Vragen van het lid Van Oosten (VVD) aan de Minister voor Rechtsbescherming over het bericht «Aanhoudingsverzoeken, wraking, neerleggen verdediging – recht op een eerlijk proces versus misbruik van procesrecht» (ingezonden 26 maart 2018).

Vraag 1

Kent u het bericht «Aanhoudingsverzoeken, wraking, neerleggen verdediging – recht op een eerlijk proces versus misbruik van procesrecht»?1

Vraag 2

Klopt het dat het aantal wrakingsverzoeken in strafzaken de laatste tijd toeneemt? Kunt u cijfers geven van het aantal wrakingsverzoeken van de afgelopen jaren?

Vraag 3

Klopt het dat advocaten van verdachten vaker de verdediging neerleggen? Kunt u cijfers geven hoe vaak dit is gebeurd de afgelopen jaren? Hoe vaak vindt dit plaats nadat een wrakingsverzoek ongegrond is verklaard?
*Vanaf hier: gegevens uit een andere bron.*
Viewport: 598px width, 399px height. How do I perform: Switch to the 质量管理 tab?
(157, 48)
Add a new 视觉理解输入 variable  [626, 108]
Valt in algemene zin iets te zeggen over de reden waarom de verdediging wordt neergelegd?

Vraag 4

Is het voorgekomen dat de vertraging van het strafproces, door een wrakingsverzoek en/of het neerleggen van de verdediging, zo ver oploopt dat de verdachte op vrije voeten komt? Zo ja, hoe vaak is dit de afgelopen jaren gebeurd?

Vraag 5

Hoe zou de rechtbank met lichtzinnige wrakingsverzoeken om kunnen gaan? Is het mogelijk dat de rechtbank deze naast zich neerlegt? Hoe kan vertraging in het strafproces worden voorkomen?

Vraag 6

Bent u van mening dat er een regeling moet komen in het strafrecht over misbruik van procesrecht, om ongewenste vertragingstactieken tegen te gaan? Zo nee, welke wettelijke regelingen zijn hierop dan al van toepassing?

Vraag 7

Bent u bereid bovenstaande problematiek mee te nemen in de modernisering van het Wetboek van Strafvordering? Zo nee, waarom niet?